The final Most General Hypothesis (G) derived for the concept 'Flu' is `[]`, meaning no general hypothesis could be found that was consistent with all positive and negative examples processed from the dataset.

### Data Analysis Key Findings
*   A medical diagnosis dataset was successfully created as a pandas DataFrame with attributes 'Fever', 'Cough', 'Fatigue', and a 'Disease' target.
*   The Most Specific Hypothesis (S) was initialized to `['Yes', 'Yes', 'No']`, based on the first positive example for 'Flu'.
*   The Most General Hypothesis (G) was initialized as `[['?', '?', '?']]`, representing the most general possible hypothesis.
*   The Candidate Elimination algorithm successfully generalized the Most Specific Hypothesis (S) from `['Yes', 'Yes', 'No']` to `['Yes', '?', '?']`. This generalization indicates that for the 'Flu' concept, 'Fever' being 'Yes' is a critical specific attribute, while 'Cough' and 'Fatigue' can be more general.
*   The Most General Hypothesis (G) started as `[['?', '?', '?']]` but became empty after processing the dataset.
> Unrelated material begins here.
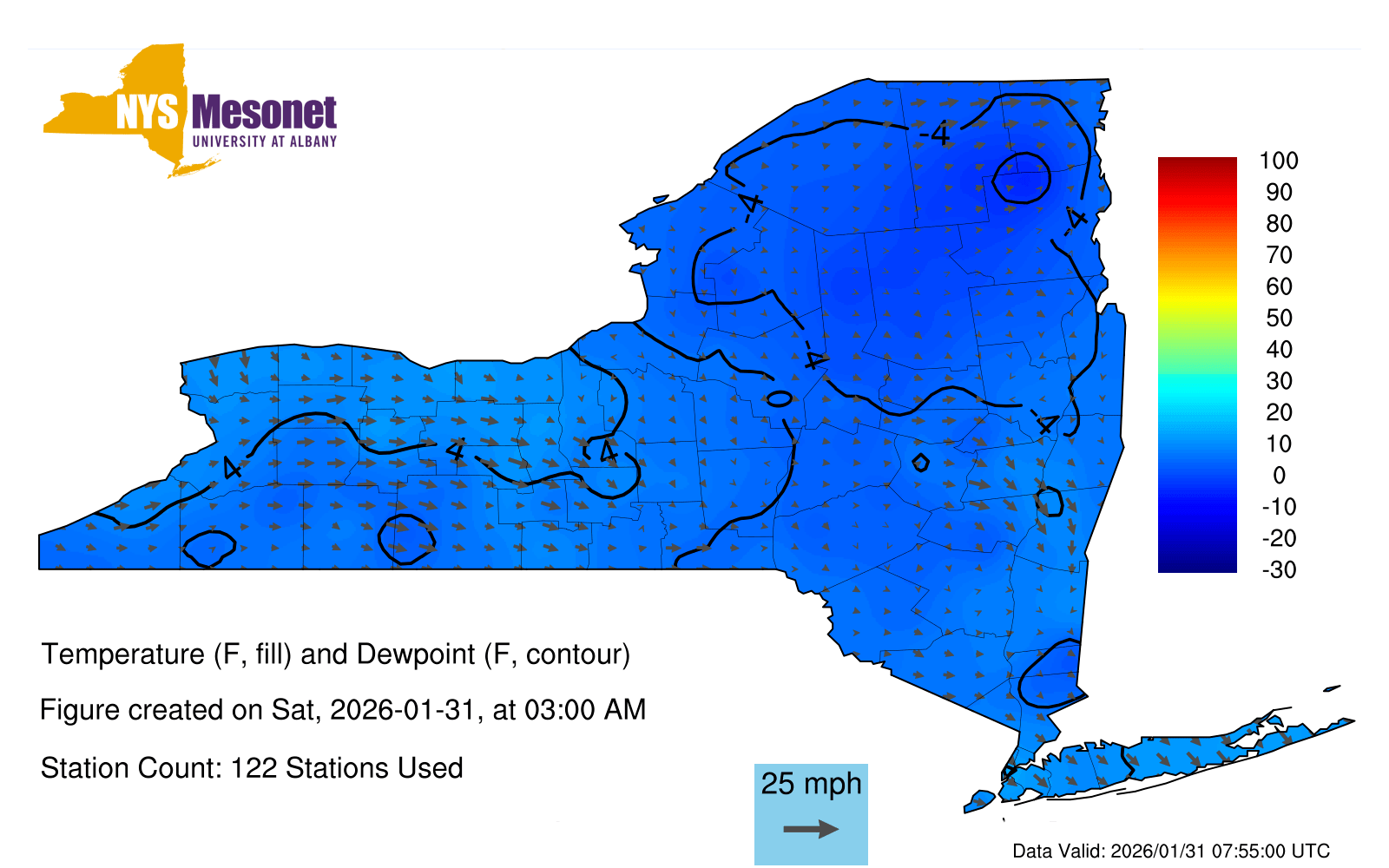Viewport: 1389px width, 868px height.
Task: Click the "25 mph" legend text
Action: pos(811,784)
This implies that no hypothesis could satisfy all negative examples while remaining more general than the specific hypothesis S, leading to an inconsistent hypothesis space.
*   The attribute domains were dynamically extracted as `{'Fever': ['Yes', 'No'], 'Cough': ['Yes', 'No'], 'Fatigue': ['No', 'Yes']}`.
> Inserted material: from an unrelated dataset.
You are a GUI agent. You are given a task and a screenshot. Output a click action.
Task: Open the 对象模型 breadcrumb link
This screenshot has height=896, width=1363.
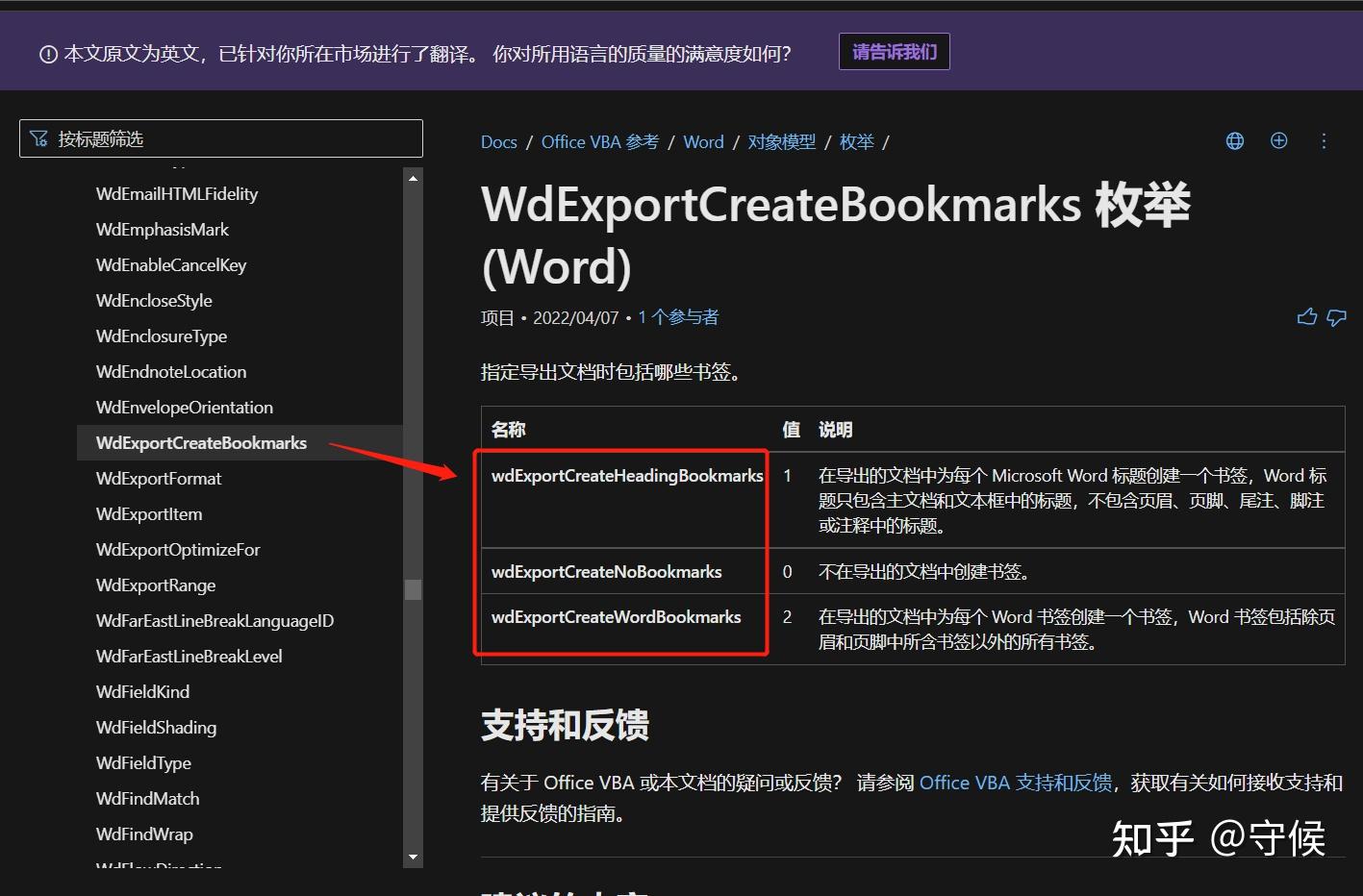(781, 141)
### Insights or Next Steps
*   The empty G set suggests that the target concept 'Flu' might not be perfectly learnable by a single conjunction of attributes within the provided dataset and the constraints of the Candidate Elimination algorithm. This could be due to noise in the data, insufficient examples, or the concept itself being non-linearly separable or disjunctive.
*   Consider revisiting the dataset examples, potentially adding more diverse instances, or exploring alternative learning algorithms (e.g., decision trees, neural networks) that can handle more complex concept representations or noise if a complete version space is desired.